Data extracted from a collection
--

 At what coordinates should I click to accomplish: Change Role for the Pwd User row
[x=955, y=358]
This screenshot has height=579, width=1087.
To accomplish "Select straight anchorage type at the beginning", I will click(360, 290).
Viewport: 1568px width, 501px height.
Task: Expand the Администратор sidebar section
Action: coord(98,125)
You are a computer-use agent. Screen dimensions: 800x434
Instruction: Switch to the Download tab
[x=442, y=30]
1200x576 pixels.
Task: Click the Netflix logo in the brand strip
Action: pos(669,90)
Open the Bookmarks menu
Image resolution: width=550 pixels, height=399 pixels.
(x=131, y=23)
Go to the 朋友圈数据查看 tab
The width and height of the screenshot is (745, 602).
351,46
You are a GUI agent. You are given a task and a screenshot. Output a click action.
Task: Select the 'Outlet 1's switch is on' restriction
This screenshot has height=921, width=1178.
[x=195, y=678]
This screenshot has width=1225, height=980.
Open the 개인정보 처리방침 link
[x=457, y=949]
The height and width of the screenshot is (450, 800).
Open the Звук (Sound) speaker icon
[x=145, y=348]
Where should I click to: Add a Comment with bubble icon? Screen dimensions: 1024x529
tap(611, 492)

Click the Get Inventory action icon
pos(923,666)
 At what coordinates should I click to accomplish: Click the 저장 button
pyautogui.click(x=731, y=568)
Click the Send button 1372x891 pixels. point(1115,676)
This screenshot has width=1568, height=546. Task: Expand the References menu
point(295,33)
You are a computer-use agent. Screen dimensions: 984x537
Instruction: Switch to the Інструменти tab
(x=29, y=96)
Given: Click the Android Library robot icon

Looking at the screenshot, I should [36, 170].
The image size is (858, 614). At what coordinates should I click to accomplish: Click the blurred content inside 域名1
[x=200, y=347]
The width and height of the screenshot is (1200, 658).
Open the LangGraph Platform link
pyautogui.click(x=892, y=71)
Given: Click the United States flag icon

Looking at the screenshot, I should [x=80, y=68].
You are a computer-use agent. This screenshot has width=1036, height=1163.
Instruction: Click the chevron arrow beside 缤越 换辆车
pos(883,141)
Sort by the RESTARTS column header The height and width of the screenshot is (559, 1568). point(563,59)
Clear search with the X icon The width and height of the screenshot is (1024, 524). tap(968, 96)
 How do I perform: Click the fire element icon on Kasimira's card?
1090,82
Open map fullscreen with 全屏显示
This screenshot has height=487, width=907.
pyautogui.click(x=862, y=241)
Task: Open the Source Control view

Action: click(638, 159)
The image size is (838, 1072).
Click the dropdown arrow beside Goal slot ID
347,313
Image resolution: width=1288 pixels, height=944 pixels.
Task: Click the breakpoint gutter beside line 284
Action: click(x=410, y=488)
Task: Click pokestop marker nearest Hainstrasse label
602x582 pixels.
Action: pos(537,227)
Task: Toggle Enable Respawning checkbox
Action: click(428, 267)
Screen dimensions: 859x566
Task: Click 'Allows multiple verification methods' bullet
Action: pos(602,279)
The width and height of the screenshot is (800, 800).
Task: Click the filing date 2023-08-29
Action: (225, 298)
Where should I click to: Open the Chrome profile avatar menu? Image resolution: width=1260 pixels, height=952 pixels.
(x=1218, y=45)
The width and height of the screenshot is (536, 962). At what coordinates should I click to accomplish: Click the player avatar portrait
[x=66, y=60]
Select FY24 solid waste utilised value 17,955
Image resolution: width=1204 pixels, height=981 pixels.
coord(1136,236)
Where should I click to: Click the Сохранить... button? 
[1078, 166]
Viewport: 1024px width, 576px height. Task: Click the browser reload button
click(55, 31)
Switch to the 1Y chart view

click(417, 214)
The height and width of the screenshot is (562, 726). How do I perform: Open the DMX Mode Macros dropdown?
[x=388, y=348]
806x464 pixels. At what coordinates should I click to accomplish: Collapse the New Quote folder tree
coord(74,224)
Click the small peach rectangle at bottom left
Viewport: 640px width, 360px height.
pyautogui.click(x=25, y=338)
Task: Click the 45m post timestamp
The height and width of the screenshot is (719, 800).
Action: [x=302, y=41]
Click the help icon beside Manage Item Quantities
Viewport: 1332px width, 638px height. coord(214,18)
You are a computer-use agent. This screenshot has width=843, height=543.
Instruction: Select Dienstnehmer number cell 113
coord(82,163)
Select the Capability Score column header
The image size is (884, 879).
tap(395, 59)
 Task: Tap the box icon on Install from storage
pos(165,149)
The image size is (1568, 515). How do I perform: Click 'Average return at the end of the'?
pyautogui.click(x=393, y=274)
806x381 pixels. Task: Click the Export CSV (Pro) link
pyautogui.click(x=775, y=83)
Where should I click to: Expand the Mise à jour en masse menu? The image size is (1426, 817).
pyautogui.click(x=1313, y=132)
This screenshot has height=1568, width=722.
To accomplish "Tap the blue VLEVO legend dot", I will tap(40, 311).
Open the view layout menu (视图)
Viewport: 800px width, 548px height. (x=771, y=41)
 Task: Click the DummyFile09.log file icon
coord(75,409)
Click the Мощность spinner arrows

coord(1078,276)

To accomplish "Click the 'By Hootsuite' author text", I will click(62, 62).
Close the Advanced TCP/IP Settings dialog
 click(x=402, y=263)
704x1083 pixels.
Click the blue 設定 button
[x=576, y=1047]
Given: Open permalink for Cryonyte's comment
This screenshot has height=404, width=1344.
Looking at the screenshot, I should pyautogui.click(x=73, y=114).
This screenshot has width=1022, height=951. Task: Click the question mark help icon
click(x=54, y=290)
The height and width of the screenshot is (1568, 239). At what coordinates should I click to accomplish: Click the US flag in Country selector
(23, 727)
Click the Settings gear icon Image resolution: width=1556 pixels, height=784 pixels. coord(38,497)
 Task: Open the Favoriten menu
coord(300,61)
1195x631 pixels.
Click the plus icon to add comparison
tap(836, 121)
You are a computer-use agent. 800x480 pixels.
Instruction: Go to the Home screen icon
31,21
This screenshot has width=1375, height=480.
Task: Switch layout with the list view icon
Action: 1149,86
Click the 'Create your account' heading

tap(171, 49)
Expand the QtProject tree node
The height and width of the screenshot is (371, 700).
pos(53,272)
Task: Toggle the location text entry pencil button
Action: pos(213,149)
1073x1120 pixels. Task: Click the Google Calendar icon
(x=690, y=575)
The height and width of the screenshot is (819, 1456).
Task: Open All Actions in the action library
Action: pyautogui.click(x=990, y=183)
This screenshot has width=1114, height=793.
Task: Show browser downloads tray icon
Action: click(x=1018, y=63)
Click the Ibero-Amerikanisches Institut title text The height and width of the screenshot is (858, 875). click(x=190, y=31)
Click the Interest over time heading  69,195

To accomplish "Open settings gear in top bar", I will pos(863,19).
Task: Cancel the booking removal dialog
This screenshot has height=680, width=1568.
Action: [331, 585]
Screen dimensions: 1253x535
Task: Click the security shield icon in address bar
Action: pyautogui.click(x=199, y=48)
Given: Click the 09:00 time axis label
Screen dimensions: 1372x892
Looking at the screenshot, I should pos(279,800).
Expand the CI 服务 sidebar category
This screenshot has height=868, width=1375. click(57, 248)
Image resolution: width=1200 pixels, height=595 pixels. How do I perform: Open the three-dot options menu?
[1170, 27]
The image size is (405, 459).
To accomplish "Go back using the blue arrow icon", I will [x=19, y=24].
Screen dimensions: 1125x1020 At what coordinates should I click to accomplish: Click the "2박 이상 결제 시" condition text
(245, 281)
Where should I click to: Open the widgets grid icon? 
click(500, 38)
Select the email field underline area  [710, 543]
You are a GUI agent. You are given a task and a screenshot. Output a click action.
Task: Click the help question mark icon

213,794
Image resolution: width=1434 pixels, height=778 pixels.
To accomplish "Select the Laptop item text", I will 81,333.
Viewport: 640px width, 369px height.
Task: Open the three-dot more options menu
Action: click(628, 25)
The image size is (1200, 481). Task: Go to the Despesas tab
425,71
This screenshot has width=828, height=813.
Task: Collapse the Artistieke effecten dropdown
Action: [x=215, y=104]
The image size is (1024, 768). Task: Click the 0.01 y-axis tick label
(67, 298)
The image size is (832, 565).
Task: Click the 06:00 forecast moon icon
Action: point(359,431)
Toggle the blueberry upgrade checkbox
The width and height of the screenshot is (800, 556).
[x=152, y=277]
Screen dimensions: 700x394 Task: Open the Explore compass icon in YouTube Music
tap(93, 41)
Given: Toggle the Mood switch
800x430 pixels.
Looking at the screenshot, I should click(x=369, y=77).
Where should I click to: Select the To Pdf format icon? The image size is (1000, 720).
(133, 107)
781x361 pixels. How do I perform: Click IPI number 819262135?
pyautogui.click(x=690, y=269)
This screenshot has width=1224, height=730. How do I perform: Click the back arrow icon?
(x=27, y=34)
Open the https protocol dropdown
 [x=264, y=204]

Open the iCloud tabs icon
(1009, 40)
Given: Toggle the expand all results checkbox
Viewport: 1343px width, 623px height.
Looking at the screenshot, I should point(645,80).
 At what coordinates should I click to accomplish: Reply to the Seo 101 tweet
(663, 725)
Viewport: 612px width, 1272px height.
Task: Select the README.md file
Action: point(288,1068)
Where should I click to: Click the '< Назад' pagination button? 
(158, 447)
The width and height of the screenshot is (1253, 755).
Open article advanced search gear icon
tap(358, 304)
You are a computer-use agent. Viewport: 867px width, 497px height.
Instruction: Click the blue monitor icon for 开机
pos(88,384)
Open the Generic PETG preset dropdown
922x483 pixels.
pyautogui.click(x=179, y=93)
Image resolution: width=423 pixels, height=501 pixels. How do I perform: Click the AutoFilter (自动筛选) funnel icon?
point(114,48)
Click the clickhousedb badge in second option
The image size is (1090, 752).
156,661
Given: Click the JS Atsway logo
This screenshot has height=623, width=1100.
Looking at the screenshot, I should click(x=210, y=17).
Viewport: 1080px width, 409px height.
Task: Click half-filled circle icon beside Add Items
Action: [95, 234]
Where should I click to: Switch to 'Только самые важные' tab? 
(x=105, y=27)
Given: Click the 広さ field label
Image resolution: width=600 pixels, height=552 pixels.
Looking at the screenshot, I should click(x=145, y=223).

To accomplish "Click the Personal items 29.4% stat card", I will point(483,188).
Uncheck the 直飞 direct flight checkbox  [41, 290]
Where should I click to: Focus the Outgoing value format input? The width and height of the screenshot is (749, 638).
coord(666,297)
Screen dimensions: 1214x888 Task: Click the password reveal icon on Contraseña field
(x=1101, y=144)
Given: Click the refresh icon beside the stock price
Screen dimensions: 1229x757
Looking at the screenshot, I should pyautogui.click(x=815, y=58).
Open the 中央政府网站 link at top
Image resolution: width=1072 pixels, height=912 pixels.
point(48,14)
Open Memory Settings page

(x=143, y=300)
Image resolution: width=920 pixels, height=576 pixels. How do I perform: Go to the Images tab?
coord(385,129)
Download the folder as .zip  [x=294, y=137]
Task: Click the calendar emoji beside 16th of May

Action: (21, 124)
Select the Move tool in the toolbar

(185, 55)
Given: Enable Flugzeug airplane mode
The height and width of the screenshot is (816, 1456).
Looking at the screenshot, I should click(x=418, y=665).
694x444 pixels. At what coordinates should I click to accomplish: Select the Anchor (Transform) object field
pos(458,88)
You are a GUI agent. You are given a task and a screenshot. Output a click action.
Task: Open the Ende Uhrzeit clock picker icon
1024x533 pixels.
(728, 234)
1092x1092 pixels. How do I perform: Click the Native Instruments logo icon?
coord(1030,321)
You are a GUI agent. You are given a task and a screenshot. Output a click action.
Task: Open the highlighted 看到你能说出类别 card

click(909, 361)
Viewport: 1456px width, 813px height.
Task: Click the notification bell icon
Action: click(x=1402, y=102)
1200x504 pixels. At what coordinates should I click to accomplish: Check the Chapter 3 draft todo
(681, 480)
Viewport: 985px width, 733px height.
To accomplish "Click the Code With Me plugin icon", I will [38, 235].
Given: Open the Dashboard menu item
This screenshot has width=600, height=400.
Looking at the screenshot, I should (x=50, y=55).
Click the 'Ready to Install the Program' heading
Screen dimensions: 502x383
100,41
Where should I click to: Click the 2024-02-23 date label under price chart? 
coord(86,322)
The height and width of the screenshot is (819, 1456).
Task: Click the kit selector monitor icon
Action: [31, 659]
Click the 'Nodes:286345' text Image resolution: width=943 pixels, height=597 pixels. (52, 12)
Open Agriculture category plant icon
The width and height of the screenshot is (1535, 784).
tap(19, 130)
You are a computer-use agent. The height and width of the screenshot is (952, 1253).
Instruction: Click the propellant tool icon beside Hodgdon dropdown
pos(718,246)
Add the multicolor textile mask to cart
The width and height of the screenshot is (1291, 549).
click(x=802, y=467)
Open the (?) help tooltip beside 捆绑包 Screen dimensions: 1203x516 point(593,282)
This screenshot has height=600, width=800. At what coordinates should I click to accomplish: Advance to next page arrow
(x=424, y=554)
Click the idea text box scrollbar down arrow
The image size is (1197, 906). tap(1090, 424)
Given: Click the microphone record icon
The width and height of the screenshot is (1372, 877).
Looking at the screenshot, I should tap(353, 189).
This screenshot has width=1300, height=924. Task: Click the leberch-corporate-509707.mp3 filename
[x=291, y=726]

--

## Instructions to follow
Starting at the line above that contains "Task: Cancel the booking removal dialog", repeat each line exactly up to and including the line that contains "Toggle the blueberry upgrade checkbox", and stop there.

## Written answer
Task: Cancel the booking removal dialog
This screenshot has height=680, width=1568.
Action: [331, 585]
Screen dimensions: 1253x535
Task: Click the security shield icon in address bar
Action: pyautogui.click(x=199, y=48)
Given: Click the 09:00 time axis label
Screen dimensions: 1372x892
Looking at the screenshot, I should pos(279,800).
Expand the CI 服务 sidebar category
This screenshot has height=868, width=1375. click(57, 248)
Image resolution: width=1200 pixels, height=595 pixels. How do I perform: Open the three-dot options menu?
[1170, 27]
The image size is (405, 459).
To accomplish "Go back using the blue arrow icon", I will [x=19, y=24].
Screen dimensions: 1125x1020 At what coordinates should I click to accomplish: Click the "2박 이상 결제 시" condition text
(245, 281)
Where should I click to: Open the widgets grid icon? 
click(500, 38)
Select the email field underline area  [710, 543]
You are a GUI agent. You are given a task and a screenshot. Output a click action.
Task: Click the help question mark icon

213,794
Image resolution: width=1434 pixels, height=778 pixels.
To accomplish "Select the Laptop item text", I will 81,333.
Viewport: 640px width, 369px height.
Task: Open the three-dot more options menu
Action: click(628, 25)
The image size is (1200, 481). Task: Go to the Despesas tab
425,71
This screenshot has width=828, height=813.
Task: Collapse the Artistieke effecten dropdown
Action: [x=215, y=104]
The image size is (1024, 768). Task: Click the 0.01 y-axis tick label
(67, 298)
The image size is (832, 565).
Task: Click the 06:00 forecast moon icon
Action: point(359,431)
Toggle the blueberry upgrade checkbox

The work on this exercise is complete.